The named plaintiff in Soseeah v. Sentry Insurance had a Sentry auto policy. She declined UM/UIM coverage when she initially purchased her policy, and renewed annually thereafter. In 2010, the New Mexico Supreme Court held, in Progressive Northwestern Insurance Co. v. Weed Warrior Services, that New Mexico’s UM/UIM statute required UM/UIM policy limits must not be less than the policy’s liability limits, unless the insured knowingly rejected UM/UIM coverage at that level. In a companion decision, Jordan v. Allstate Insurance Co., the court provided guidance as to the process for such rejection:

[I]nsurers must provide the insured with the premium charges corresponding to each available option for UM/UIM coverage so that the insured can make a knowing and intelligent decision to receive or reject the full amount of coverage to which the insured is statutorily entitled. If an insurer fails to obtain a valid rejection [for any reason], the policy will be reformed to provide UM/UIM coverage equal to the limits of liability.

According to the Soseeah complaint, in early 2011, Sentry sent form letters to all policyholders that had rejected UM/UIM coverage, which stated that: "[i]n ... 2010, the New Mexico Supreme Court issued a ruling requiring new information to be provided with Uninsured Motorist ... coverage selection forms" and that they "had to sign a new waiver or ‘Your Premium Will Go Up.’" The letters also notified policyholders that "they may have UM/UIM coverage."

The plaintiff was thereafter injured in a car accident and, when her UIM claim was denied because she had rejected UM/UIM coverage, she brought a class action complaint, alleging that her rejection of UM/UIM coverage was "legally insufficient" under Weed Warrior and Jordan.

The claim survived a motion to dismiss, and the trial court ultimately granted class certification.

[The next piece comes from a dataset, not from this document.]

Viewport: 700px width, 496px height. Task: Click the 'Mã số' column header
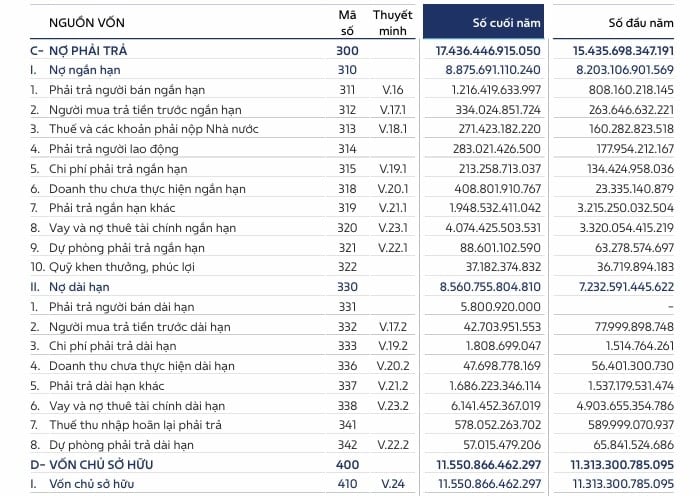pos(347,22)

But the Tenth Circuit Court of Appeals reversed the class certification ruling, finding that the class as certified did not differentiate between those who had made claims, and those who simply sought reformation on the basis of an improper coverage rejection. The latter group, the court held, had no cognizable damages, and the trial court’s ruling did not indicate that the smaller group alone could satisfy the requirements of Rule 23 to warrant class certification. It therefore remanded with instructions to decertify, and, if necessary, analyze whether any possible sub-group could be certified in light of the court’s ruling.